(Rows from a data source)
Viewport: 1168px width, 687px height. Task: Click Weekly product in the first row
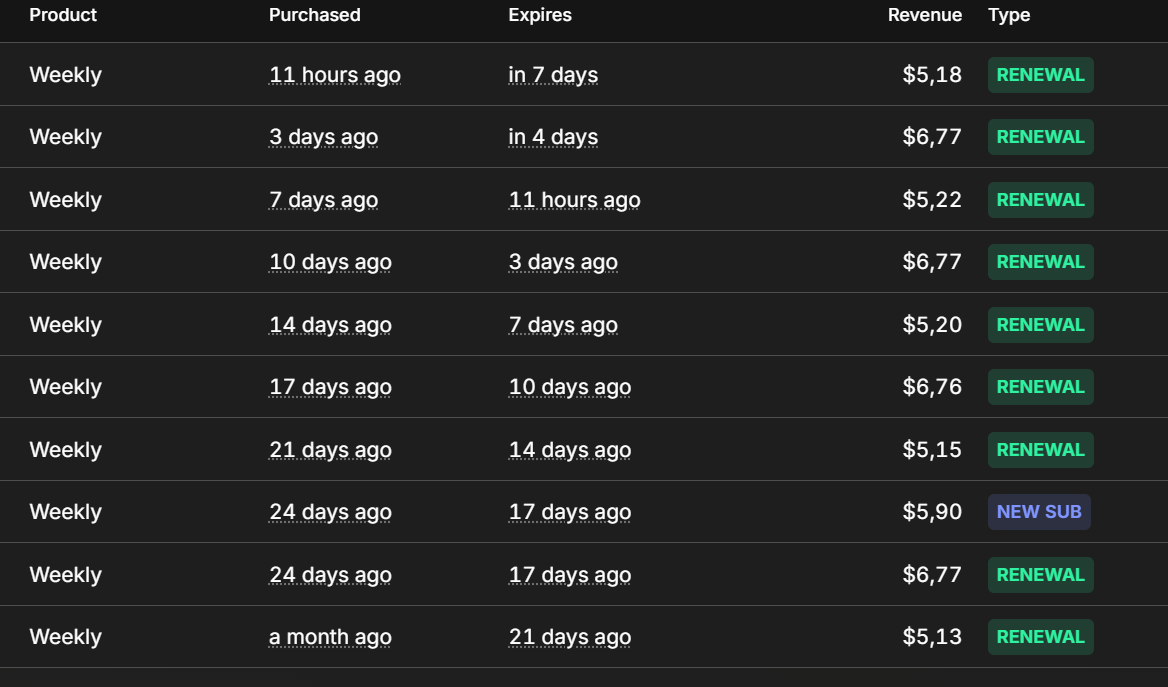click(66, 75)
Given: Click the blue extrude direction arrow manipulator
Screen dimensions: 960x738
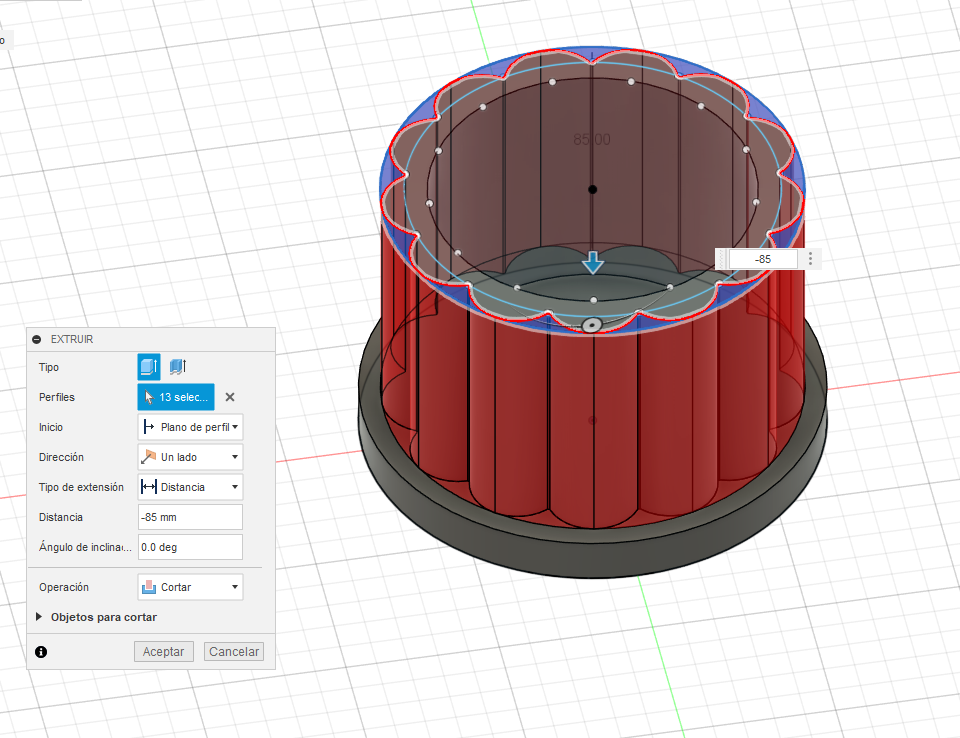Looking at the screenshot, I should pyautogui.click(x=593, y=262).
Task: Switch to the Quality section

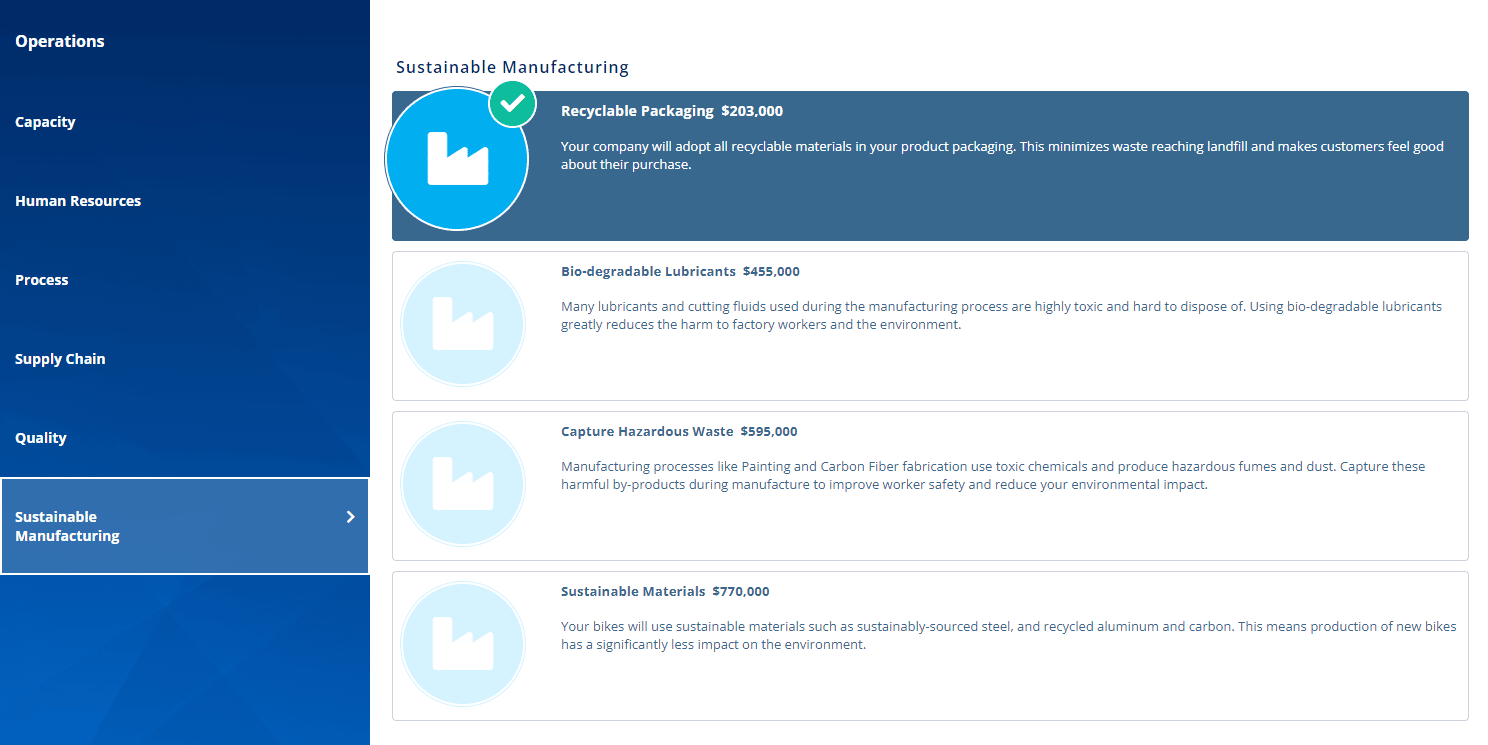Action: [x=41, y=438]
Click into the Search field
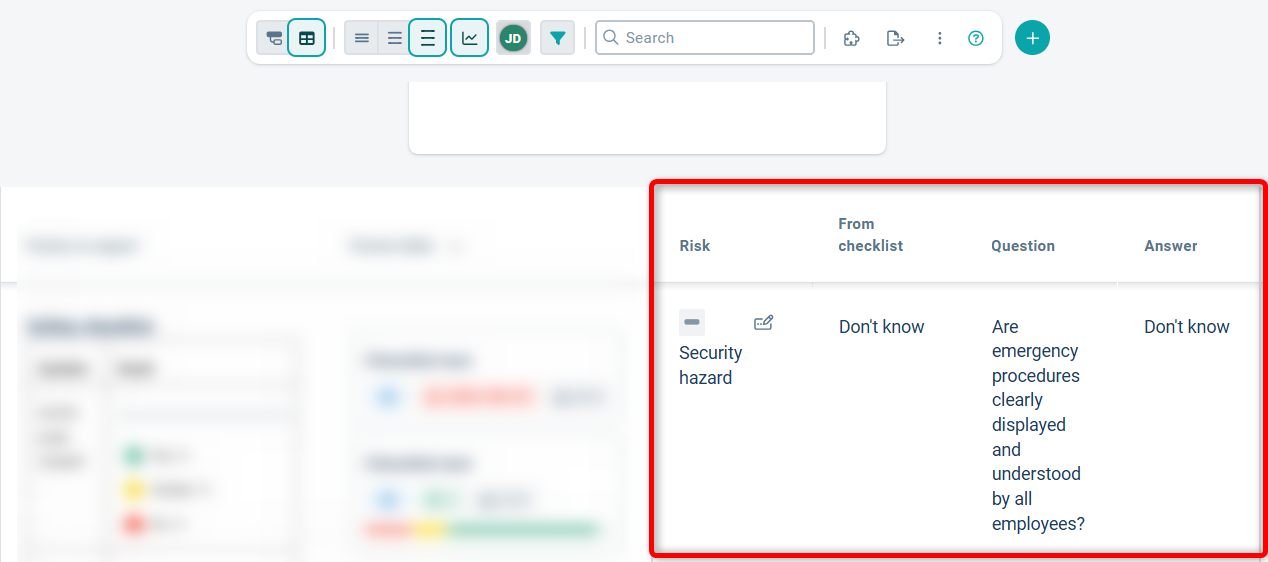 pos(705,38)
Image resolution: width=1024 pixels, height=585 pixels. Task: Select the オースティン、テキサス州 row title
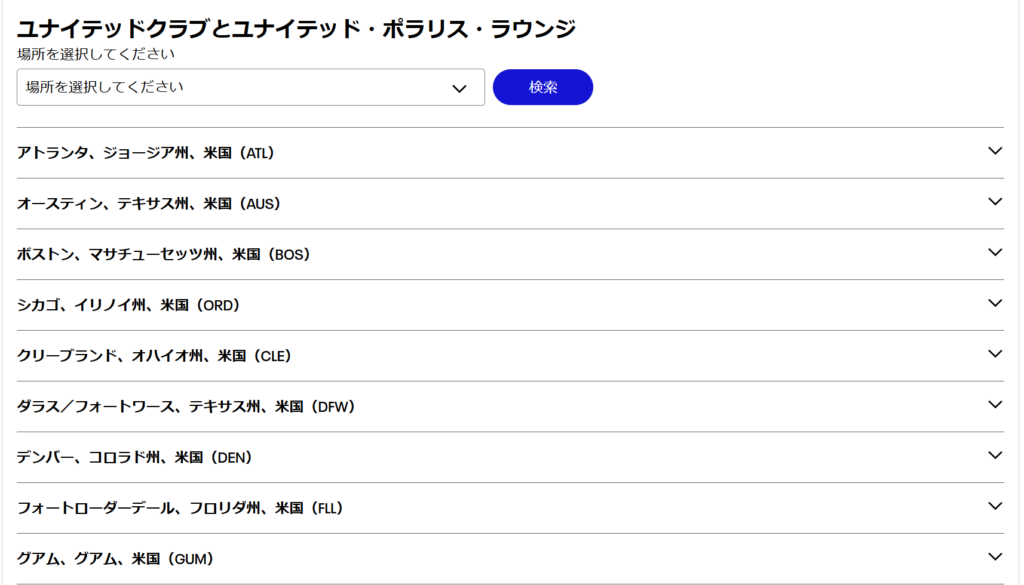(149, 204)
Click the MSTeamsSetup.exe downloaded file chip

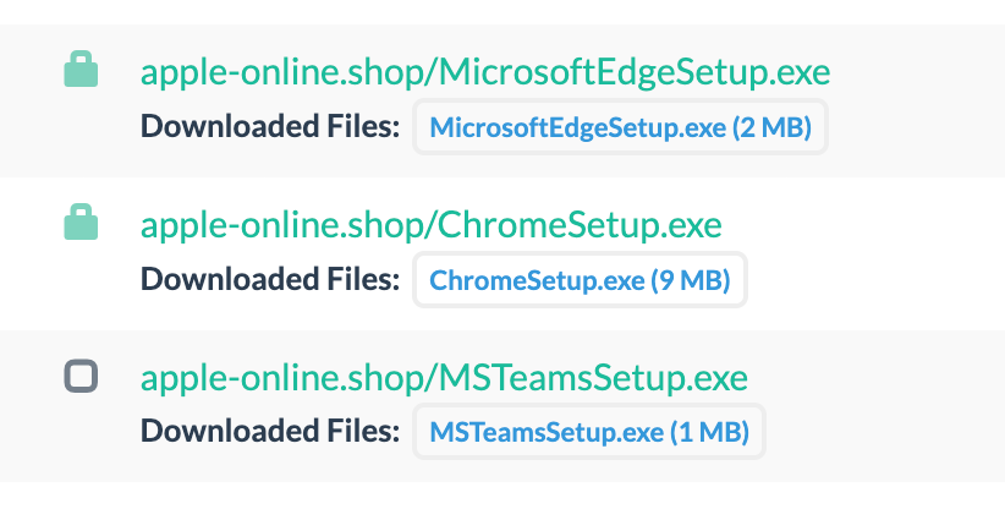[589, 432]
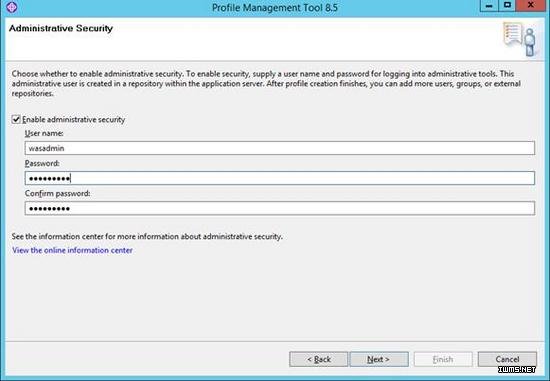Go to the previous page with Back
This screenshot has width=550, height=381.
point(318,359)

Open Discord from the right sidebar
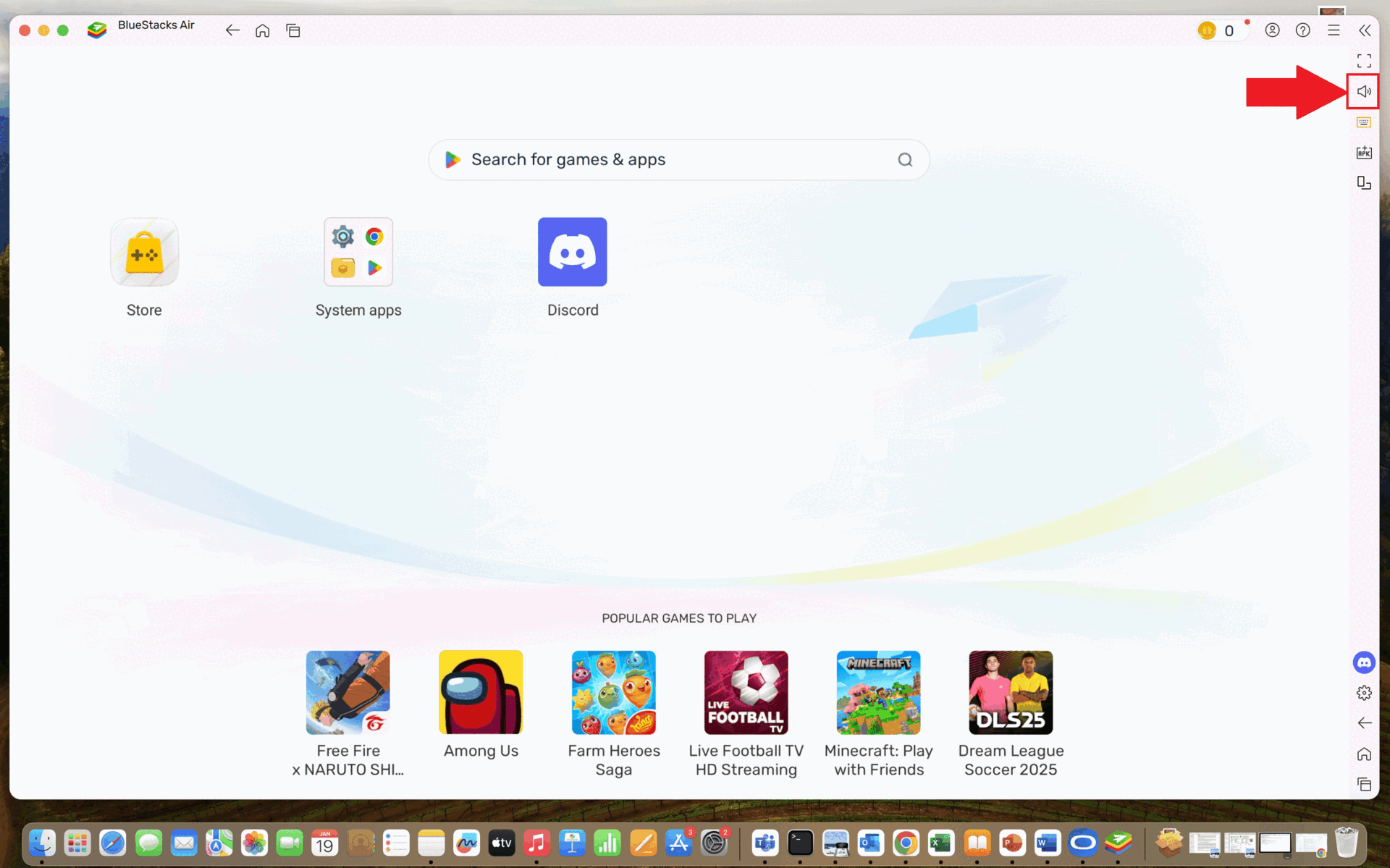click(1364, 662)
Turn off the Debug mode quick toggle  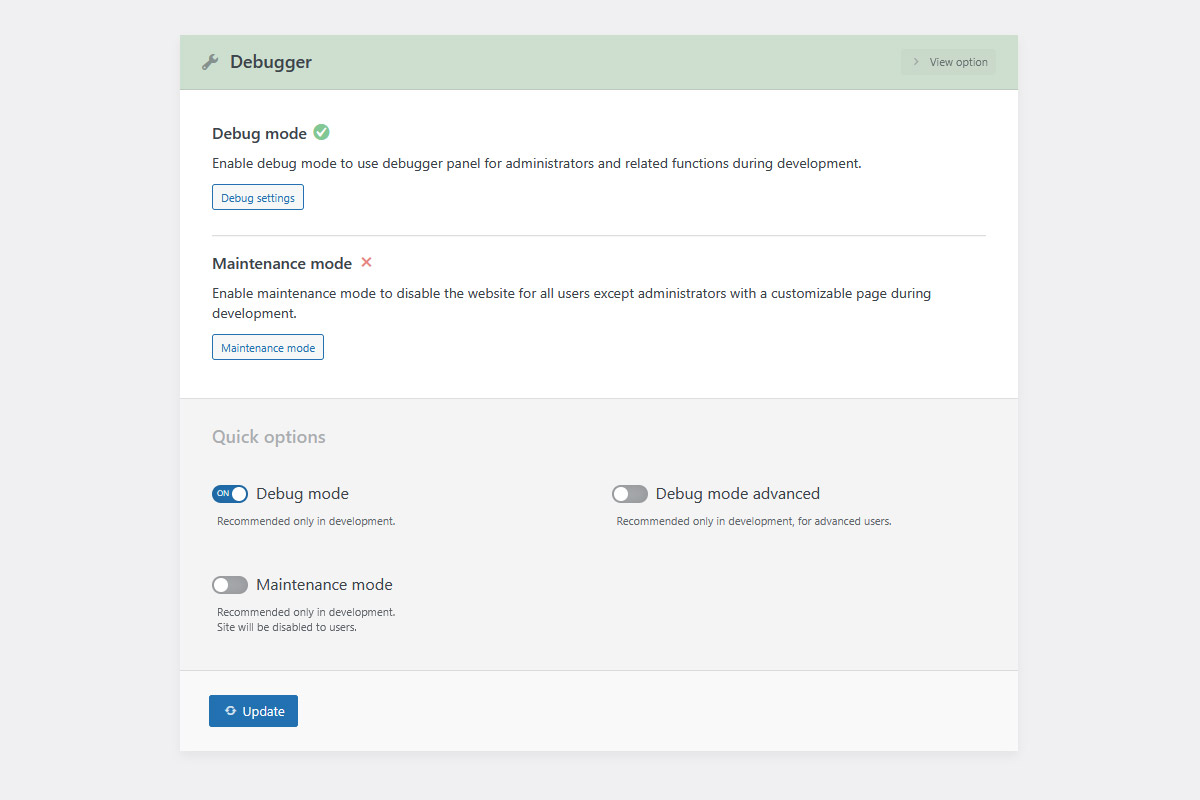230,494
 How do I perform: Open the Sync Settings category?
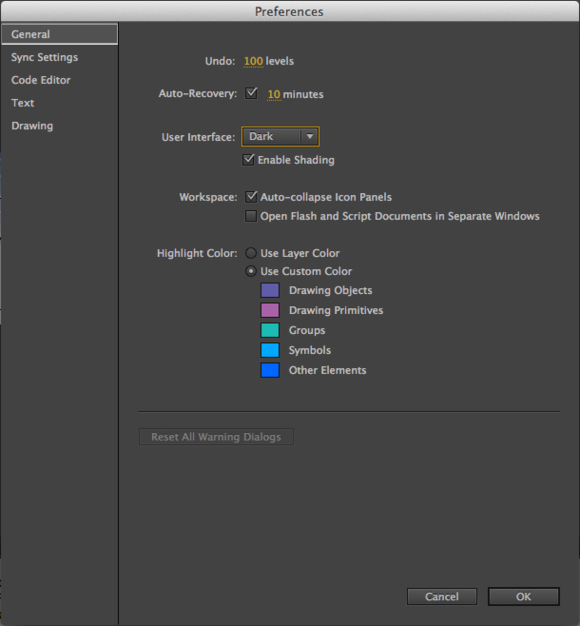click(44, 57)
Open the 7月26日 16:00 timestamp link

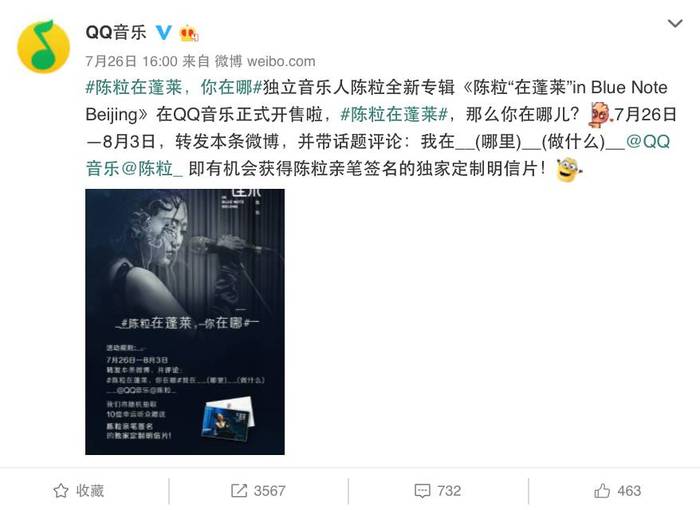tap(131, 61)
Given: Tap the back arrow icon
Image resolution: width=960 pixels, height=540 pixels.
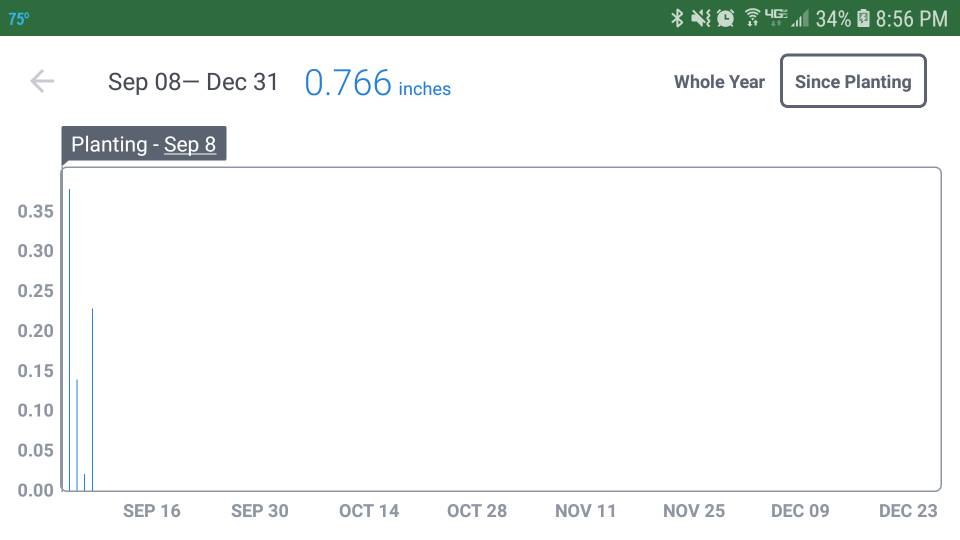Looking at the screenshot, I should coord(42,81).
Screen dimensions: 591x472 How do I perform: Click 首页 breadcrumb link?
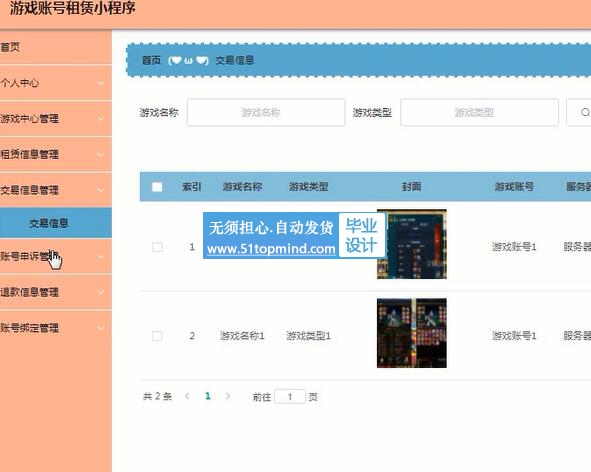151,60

(TASK TO COMPLETE) Copy out the rows above word for word, from the line containing "Given: Tap the back arrow icon" through the end of the rows, both ends included. Leave out the pictures.

(ANSWER BELOW)
Given: Tap the back arrow icon
Image resolution: width=960 pixels, height=540 pixels.
Looking at the screenshot, I should coord(42,81).
Screen dimensions: 591x472 How do I perform: Click 首页 breadcrumb link?
151,60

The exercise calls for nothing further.